You're not selfish at all it sounds to me like you're doing an awful lot for your father. However there will probably come a point where his needs are going to be so great that they out way what he wants and the last thing you want is to be put in a position where you have a carers breakdown. I have no experience of social services my mother-in-law was self-funding and we had carers in privately for 3 years.

There are things on your list that in fact a carer could do rather than you. If your father is going to be self-funding then you can use your power of attorney to organise private care yourself. The carers my mother-in-law had did many of the things you're talking about on the list from washing the bedding ,laundry ,preparing meals prompting medication . You can redirect the post using power of attorney under the Post Offices section of special circumstances . This will keep you in control and reduce your father's suspicions. Personally I wouldn't discuss having carers in or any other support for that matter with your father . The default answer for people with dementia is always going to be no . As far as my mother-in-law was concerned she could do everything herself although the reality was she could do little for herself. Just arrange the support. You need to step back by taking him everywhere you go you are making a rod for your own back. I'm sorry if that sounds a little blunt but my own experiences with my mother-in-law tell me that eventually your father may be clingy and demanding and require your presence all of the time. There's the possibility of day centres for him or even a befriending service to come and sit with him and keep him occupied.

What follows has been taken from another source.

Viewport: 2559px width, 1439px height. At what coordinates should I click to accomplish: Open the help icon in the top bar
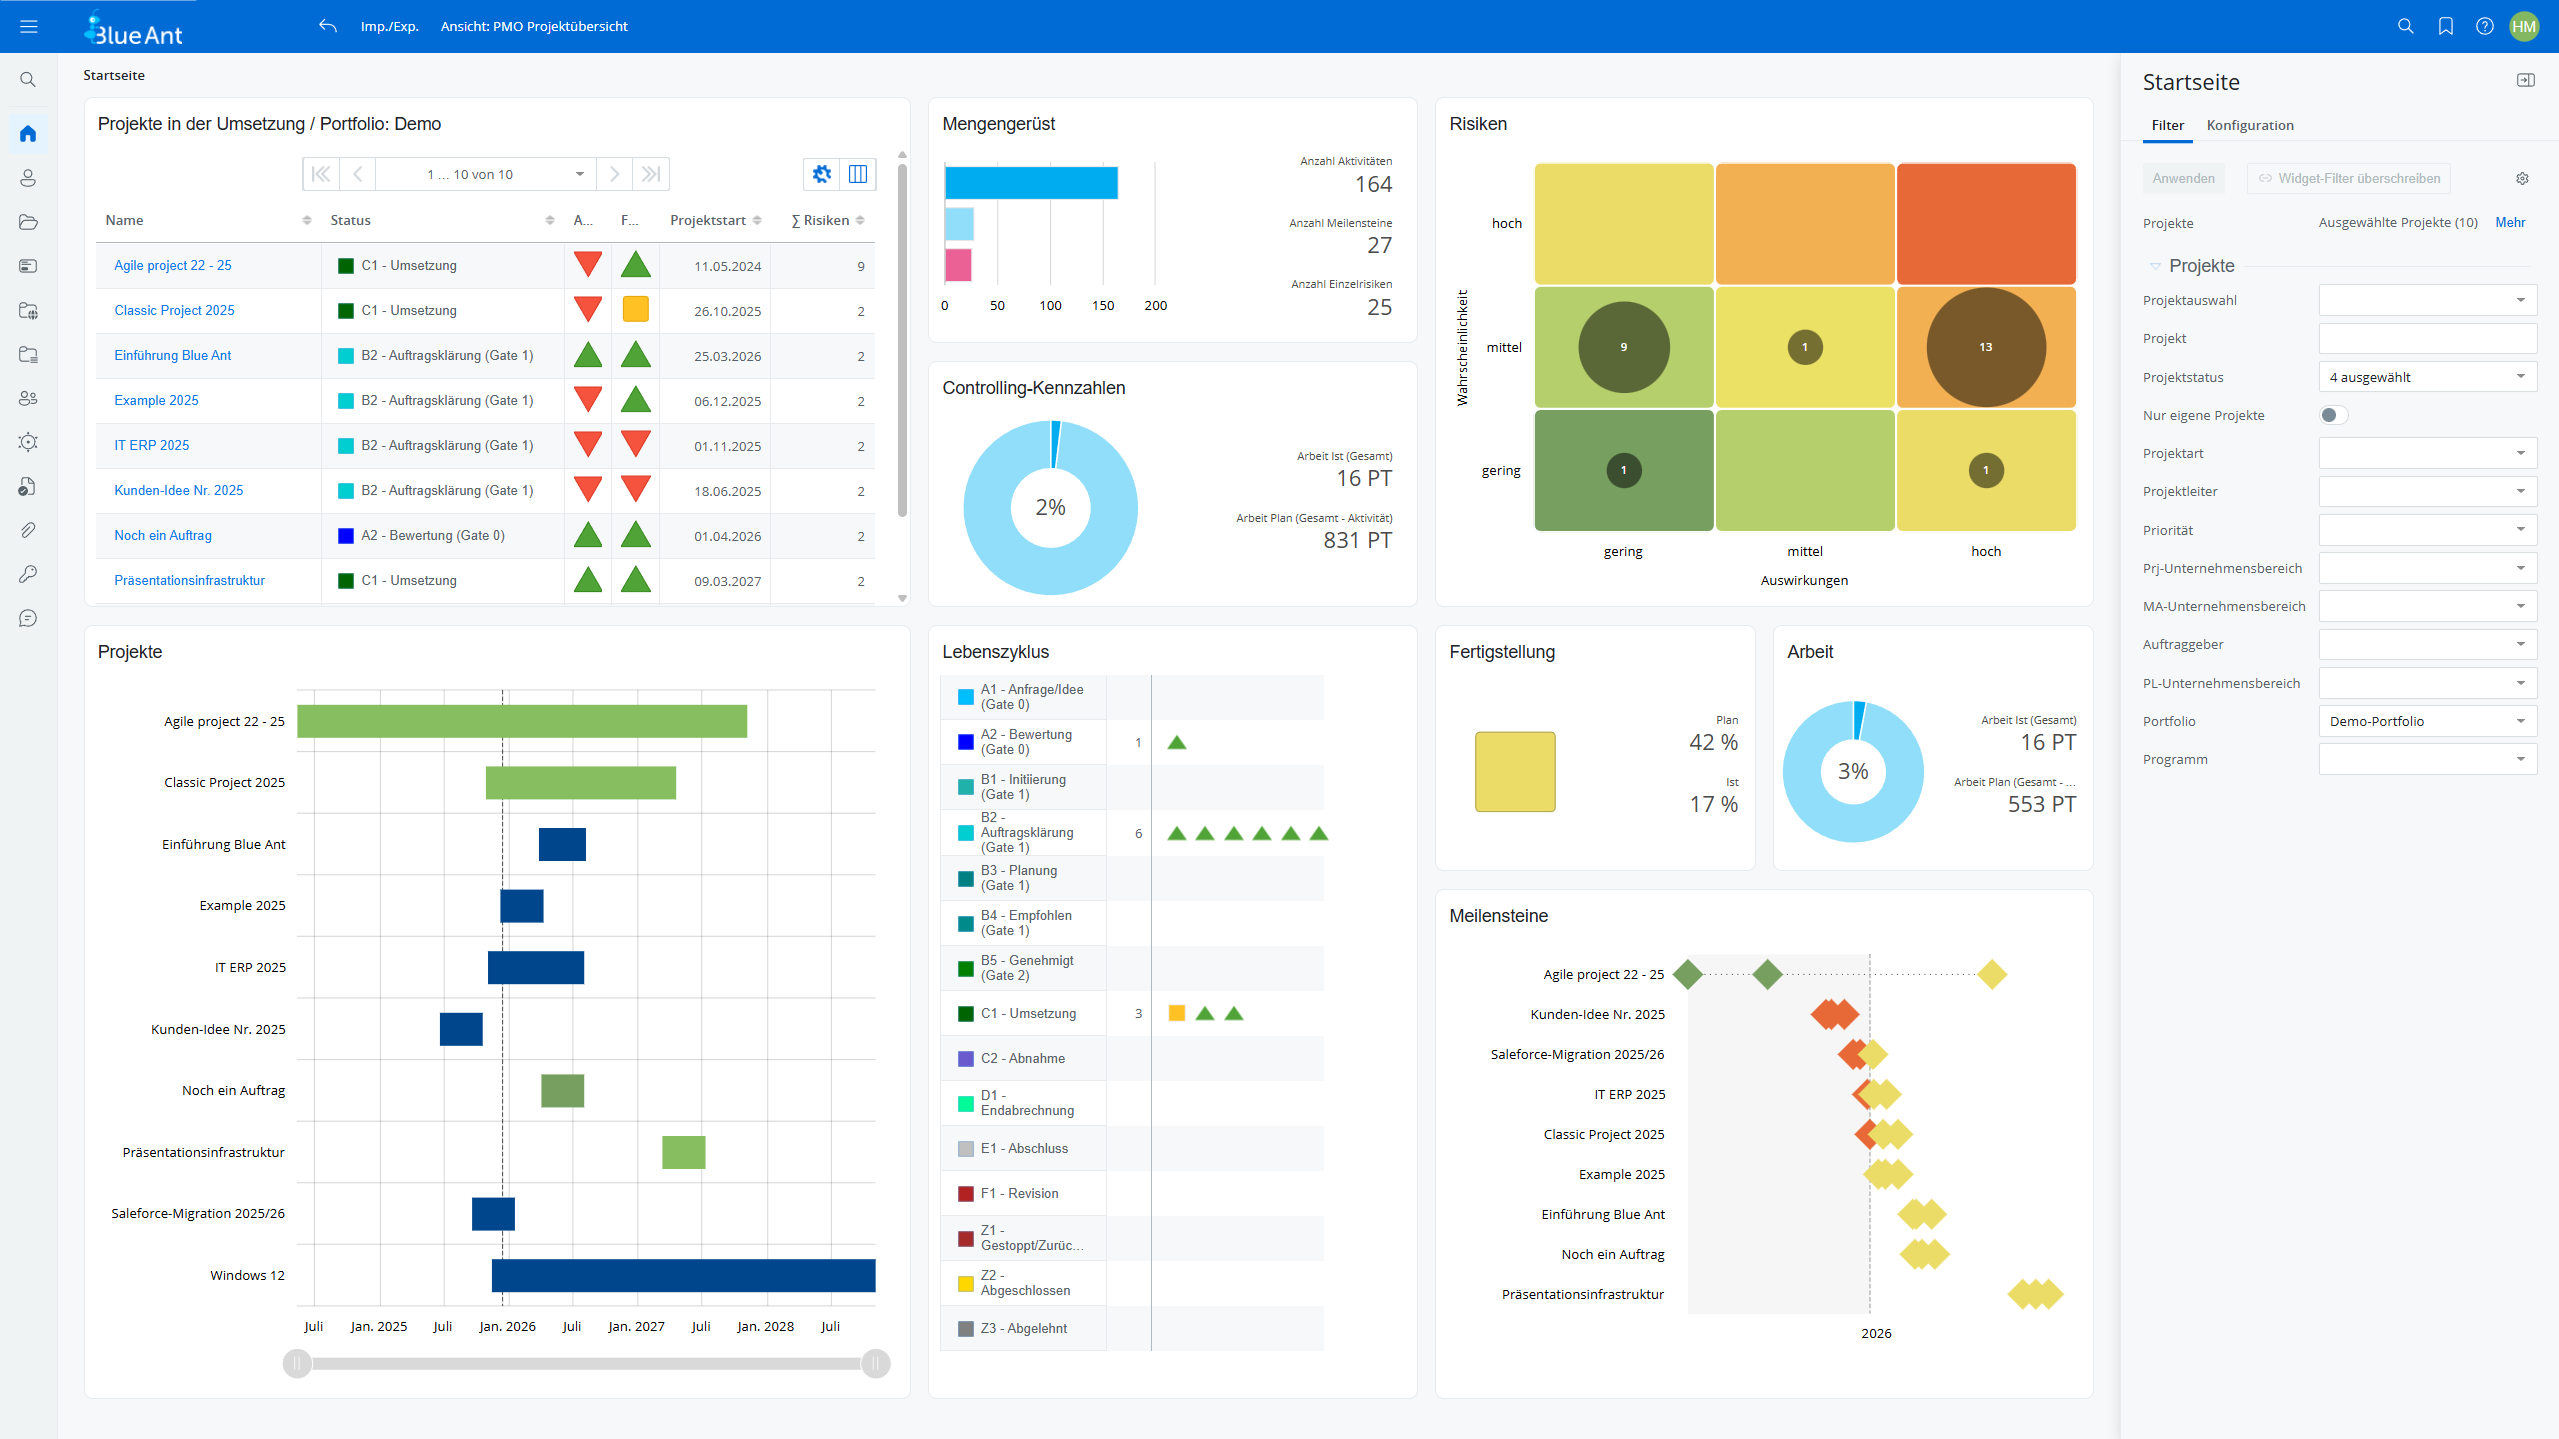pyautogui.click(x=2486, y=26)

Of course if SS are going to be funding, they may have different views . You can always ask for a reassessment. All the time you're doing everything, social services won't see the need to help. If your dad didn't have anyone to assist, social services would have to sort it out
 
Last edited:

canary

Registered User
Feb 25, 2014
25,081
0
South coast
I think it sounds like you do a lot for your dad. You do not have to be a "hands on" carer to make sure that he is OK. You do not have to do everything yourself. So long as you can cope with the level of care that you are presently giving, then carry on - just get someone else in to do the rest. its probably time for a new assessment because things have changed considerably.

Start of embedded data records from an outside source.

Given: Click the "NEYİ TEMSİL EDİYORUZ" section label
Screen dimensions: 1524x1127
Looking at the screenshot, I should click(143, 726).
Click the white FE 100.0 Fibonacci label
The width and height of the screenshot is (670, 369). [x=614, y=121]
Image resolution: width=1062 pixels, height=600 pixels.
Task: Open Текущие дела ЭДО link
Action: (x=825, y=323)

Think about what would be helpful to you. Things that you could ask for are:
A carer to come and help him get showered and dressed in the morning
Someone to do his laundry, and/or cook a simple meal (usually microwave ready meal), supervise medication
Day centre, which most people with dementia enjoy, even though they may initially refuse it, which gives mental stimulation and social contact.

In addition you could hire a cleaner in who would also change bedding (I have someone from Age UK)
Many charities (like Crossroads) offer befrienders - in my area there is a waiting list, though.

The biggest problem, of course, is getting your dad to agree. If he doesnt agree then Social Services will not insist, they will just accept what he says. If you are self-funding, of course, you can just go ahead and arrange help yourself.
I think day care though, needs a referral from the SW - at least it does in my area.

By the way - ignore "helpful" relatives who are quick to tell you what to do and slow to offer any actual help. If they are persistant, try saying "Oh what a good idea - when can you come and do it?" You wont hear anything for a while!